Everyone has a bad day right? Monday was a particularly bad day for the folks at Sparkfun. Customer support tickets started piling up, leading to the discovery that they had shipped out as many as 1,934 MicroViews without bootloaders.
MicroView is the tiny OLED enabled, Arduino based, microcontroller system which had a wildly successful Kickstarter campaign earlier this year. [Marcus Schappi], the project creator, partnered up with SparkFun to get the MicroViews manufactured and shipped out to backers. This wasn’t a decision made on a whim, Sparkfun had proven themselves by fulfilling over 11,000 Makey Makey boards to backers of that campaign.

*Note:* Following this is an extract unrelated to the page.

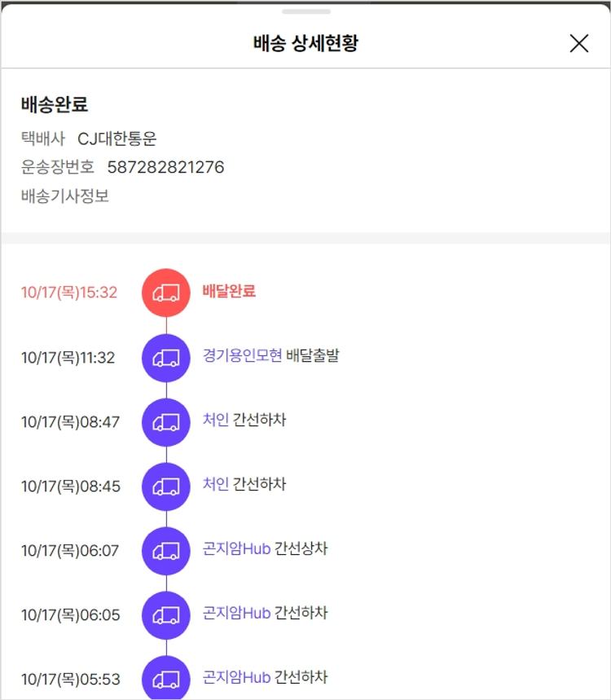Click the CJ대한통운 courier name
Image resolution: width=611 pixels, height=700 pixels.
[x=116, y=139]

Rather than downplay the issue, Sparkfun CEO [Nathan Seidle] has taken to the company blog to explain what happened, how it happened, and what they’re going to do to make it right for their customers. This positions them as the subject of our Fail of the Week column where we commiserate instead of criticize.
First things first, anyone who receives an affected MicroView is getting a second working unit shipped out by the beginning of November. Furthermore, the bootloaderless units can be brought to life relatively easily. [Nate] provided a hex file with the correct bootloader. Anyone with an Atmel AVR In-System Programming (ISP) programmer and a steady hand can bring their MicroView to life. Several users have already done just that. The bootloader only has to be flashed via ISP once. After that, the MicroView will communicate via USB to a host PC. Sparkfun will publish a full tutorial in a few weeks.
Click past the break to read the rest of the story.
So what went wrong? The crux of the problem is a common one to manufacturing: An incomplete production test. For many of their products, Sparkfun loads a single hex file containing the production test and the optiboot bootloader. The test code proves out the functionality of the device, and the bootloader allows the customer to flash the device with their own sketches. The problem is the bootloader normally connects to a PC host via USB. Enumerating a USB connection can take up to 30 seconds. That’s way too slow for volume production.
Sparkfun opted to skip the bootloader test, since all the pins used to load firmware were electrically tested by their production test code. This has all worked fine for years – until now. The production team made a change to the test code on July 18th. The new hex file was released without the bootloader. The production test ran fine, and since no one was testing the bootloader, the problem wasn’t caught until it was out in the wild.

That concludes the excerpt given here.